Когда он был совсем маленьким, то часто слышал от любимой бабушки:

Алешик, - так называла старушка внука, - никогда не сажай под окном своего дома осину. Беспокойная очень. И ветра нет, а она шумит, шумит. Тревожное дерево.

Бабушка дожила до глубокой старости: уж и память у нее пропадать стала, и мысли проскальзывали бессвязные...

Однако, умирая, она резко изменила свое мнение про осину и завещала, чтоб на ее могиле посадили именно это дерево:

Тоскливая, тихая жизнь вечного сна надвигается. - Сильно печалилась старая. - Пусть хоть листья шумят над моим покоем...

Завещание отнесли к пробелам в памяти, к угасанию мысли, но выполнить - выполнили.

Осинка подле бабушкиной могилы вжилась крепко и быстро росла.

Рос и Алеша. Учился, еще учился. Заимел свою семью, построил свой дом. Он помнил наказ бабушки - не посадил возле нового дома тревожное, беспокойное дерево.

Алешик, Алексей Михайлович Варов, полюбил спокойную жизнь. Тут не надо понимать буквально, будто не терпел он суеты, громких разговоров... Тихость, спокойность его значилась в другом: не высовываться, не перечить высокому начальству, не влезать в дела спорные, а также поменьше слышать и не все видеть.

Ради собственного спокойствия он и ученость свою, специальность зоотехника, бросил. Рядовым колхозником проще: xлoпoт меньше и спросу не столько...

Так он и жил все последние годы, и жил хорошо. Дом - полная чаша, на работе уважение. В передовиках! Портрет его, если и снимали с Доски почета, то для того только, чтоб обновить. Казалось, да и верилось, так будет до скончания веки-вечных...

Но вдруг жизнь сделала пробуксовку: развелась с мужем единственная, умнейшая дочь Елена...

Ах, Ленок, Аленушка! Воротилась однажды из города в отцов дом, с трехлетним сыном Вовиком и твердо сказала:

Все, отец, приехала навсегда!

Пожиток с собой привезла негусто: два чемодана да мягкий узел с зимней одеждой. Родители знали, дочь жила богато. Муж ей достался добычливый, да и они, родители, не жались с копейкой, посылали когда надо и даже когда и не надо.
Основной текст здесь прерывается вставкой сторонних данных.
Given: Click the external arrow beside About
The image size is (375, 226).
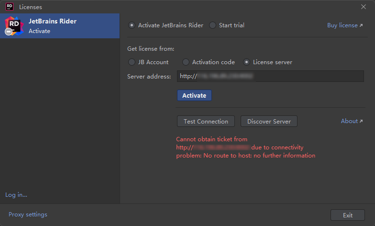Looking at the screenshot, I should [361, 122].

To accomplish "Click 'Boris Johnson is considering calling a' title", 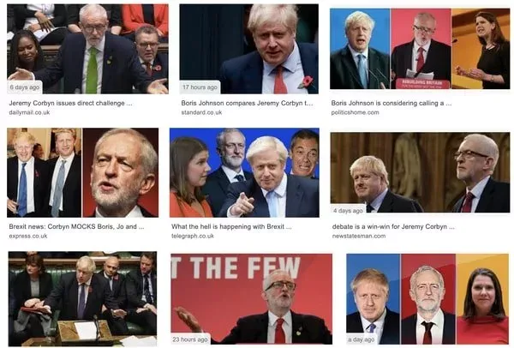I will [391, 103].
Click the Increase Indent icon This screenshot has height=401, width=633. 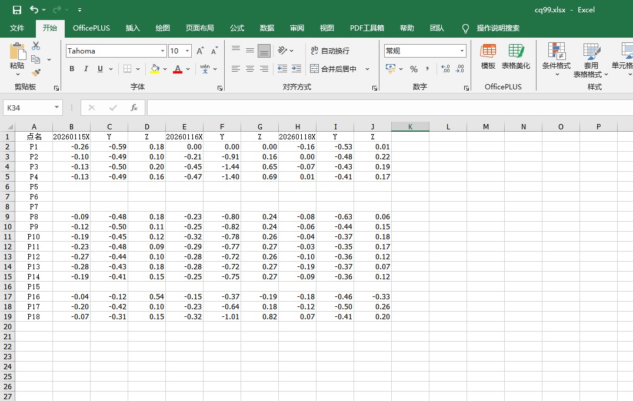pyautogui.click(x=296, y=69)
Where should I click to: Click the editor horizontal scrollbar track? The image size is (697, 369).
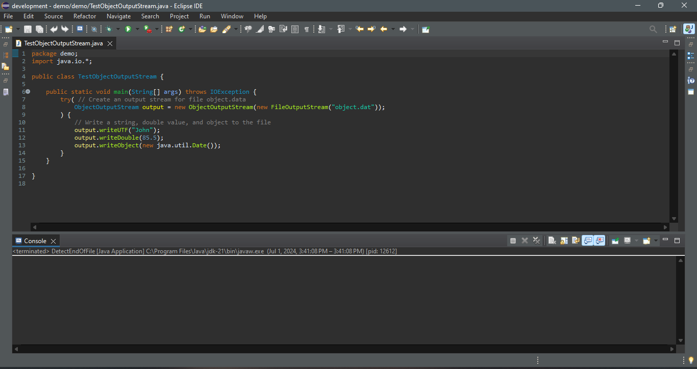tap(350, 227)
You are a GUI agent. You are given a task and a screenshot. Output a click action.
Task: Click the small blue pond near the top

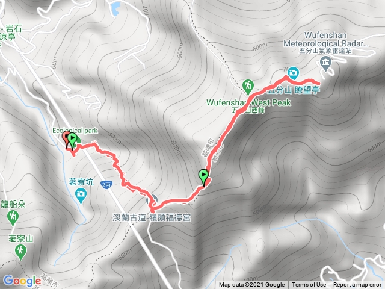click(116, 9)
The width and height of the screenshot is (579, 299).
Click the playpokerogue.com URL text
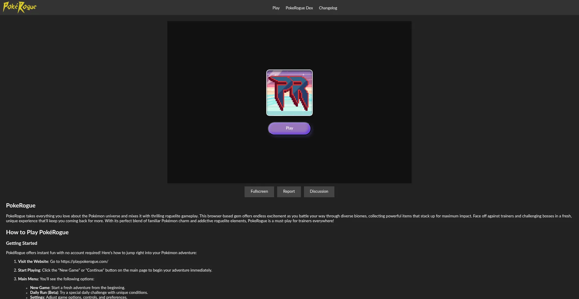coord(84,262)
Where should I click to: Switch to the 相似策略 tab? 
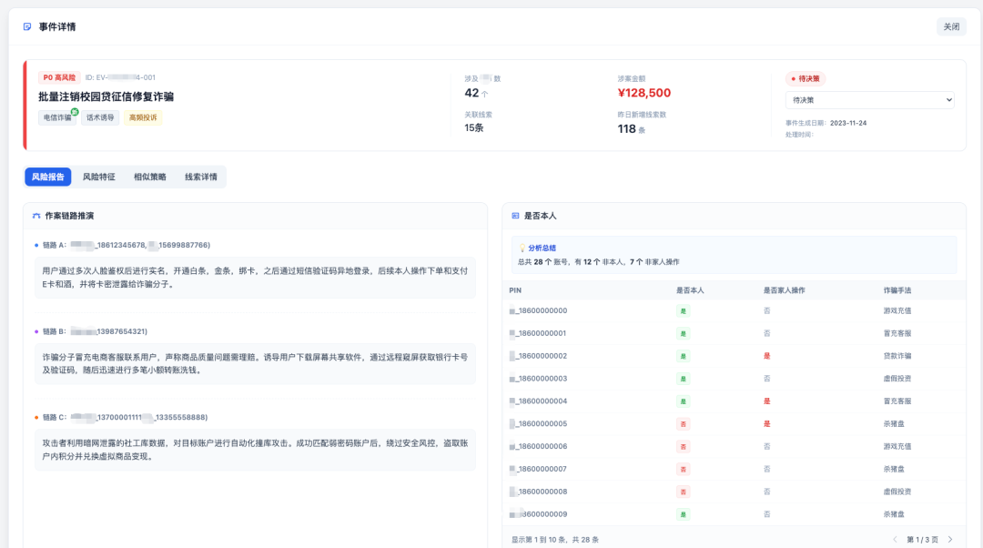click(x=150, y=177)
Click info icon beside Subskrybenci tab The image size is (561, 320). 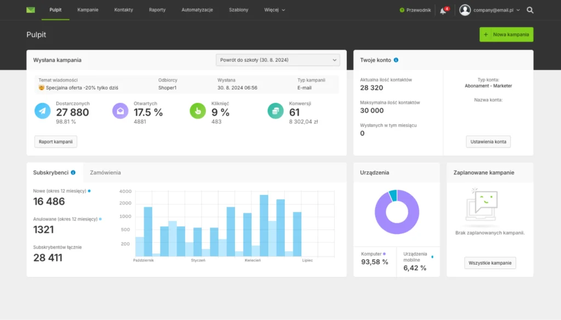point(73,172)
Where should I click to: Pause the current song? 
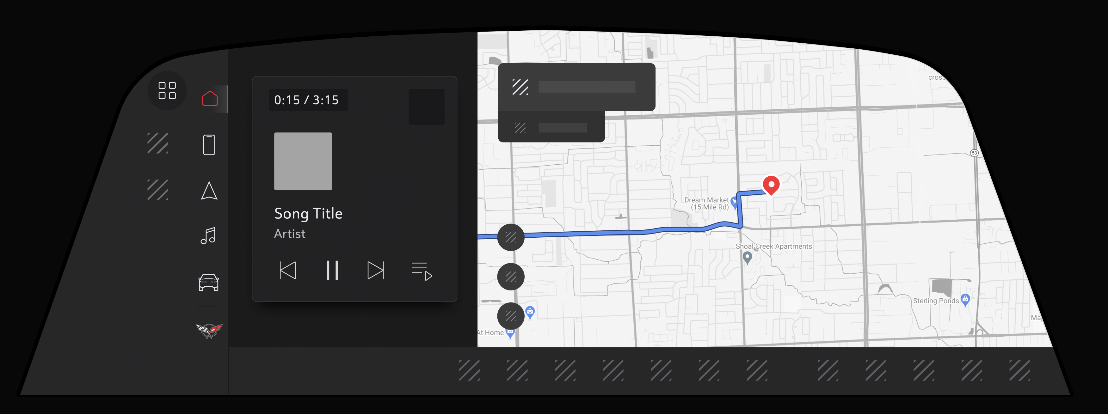click(x=332, y=270)
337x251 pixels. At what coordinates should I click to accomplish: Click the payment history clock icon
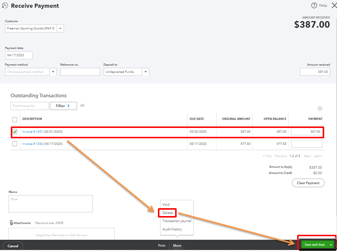(x=5, y=6)
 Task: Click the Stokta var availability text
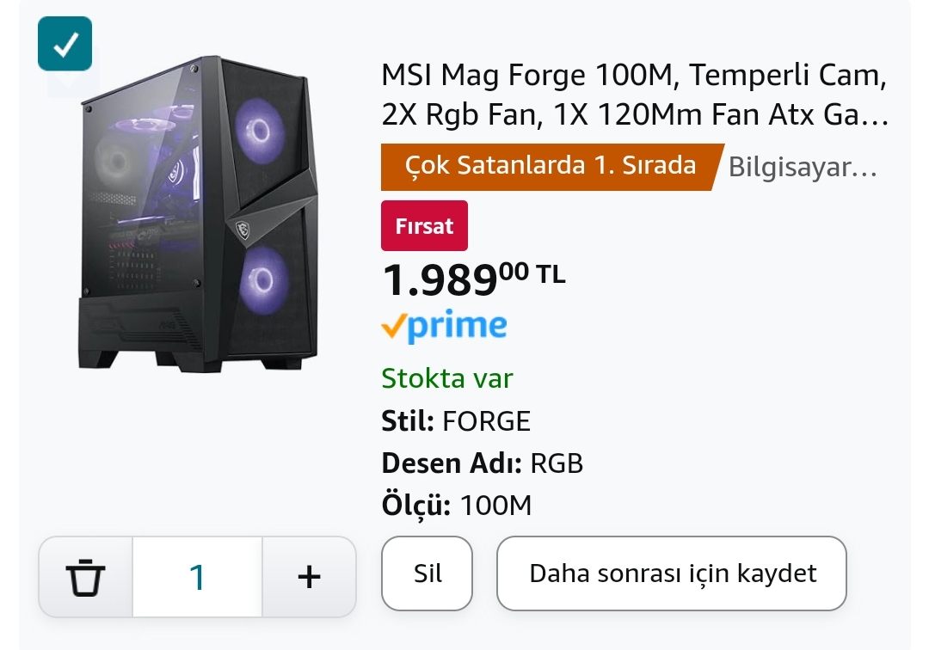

А каждую осень отец, сам Алексей Михайлович, ездил в гости к молодым с тяжелой поклажей. Возил и мясца, и сальца, и маслица да и еще чего по мелочи.

Встретили Варовы дочь свою без вопроса насчет бедного имущества ее, не до того... Мать, Серафима Серафимовна - тишайшая жена Алексея Михайловича, несмело было заголосила, но плач ее был оборван в начале самом:

Будя, мать! Не наша дочь первая, не она и последняя. Пусть живет! И Вовика взрастим...

Говоря так, Алексей Михайлович не столько жену успокаивал, сколько самого себя утешал.

Он уже предвидел, да что там предвидел, ощущал нарушение в спокойном течении жизни, уже волновали все те неприятности, неудобства, непривычности, которые лягут теперь на его плечи из-за неудавшейся жизни семейной у дочери. И все это угнетало с еще большей силой из-за сознания того, что никак этого дела не поправить. Он знал свою дочь: коль разошлась, то навсегда. Игры в возвращение, в опомнивание не будет. Он не собирался расспрашивать о причине развода. С него вполне хватало ее твердого: «Все, отец»...

Но однажды Алена рассказала сама. Не торопясь, без эмоций поведала о своем семейном житве...

Не богат был тот рассказ: ни событий ярких, ни всплесков вроде бы, но каждый день той жизни виделся на «нервах». С переживаниями, точнее, как выразилась сама дочь, с совестью на часах. Муженек помешан на одном: достать, раздобыть, заиметь. Вертелся волчком, извивался ужом - и все у него было «нормалек». Это любимое словцо в лексиконе супруга, самое часто употребляемое. Квартира то походила на музей, со всякими бронзовыми бюстами, канделябрами, медалями, то превращалась в библиотеку, в книжное хранилище. Книги, разные по формату - от крохотулек до гигантов, с переплетами, пахнущими голенищами сапог; а то вдруг жилье, вернее сказать, стены его, превращались в церковный иконостас.

Иконы и в окладе, и без оного, «одни картинки», густо заселяли и простенки, и бока у шифоньерки, застили зеркала в серванте...

И все это: и книги, и музейная бронза, и светлые лики святых угодников через какое-то время превращалось в деньги: в пачки - почему-то всегда очень мятых - купюр.

- Нормалек! - Радовался в такие моменты муж. - Жить будем, не помрем.

А жить становилось все хуже и хуже. Елена не столько боялась этих денег, сколько брезговала ими. Они виделись ей замызганными, за-пачканными хоть и непонятно чем, но чем-то очень склизким и мерзким.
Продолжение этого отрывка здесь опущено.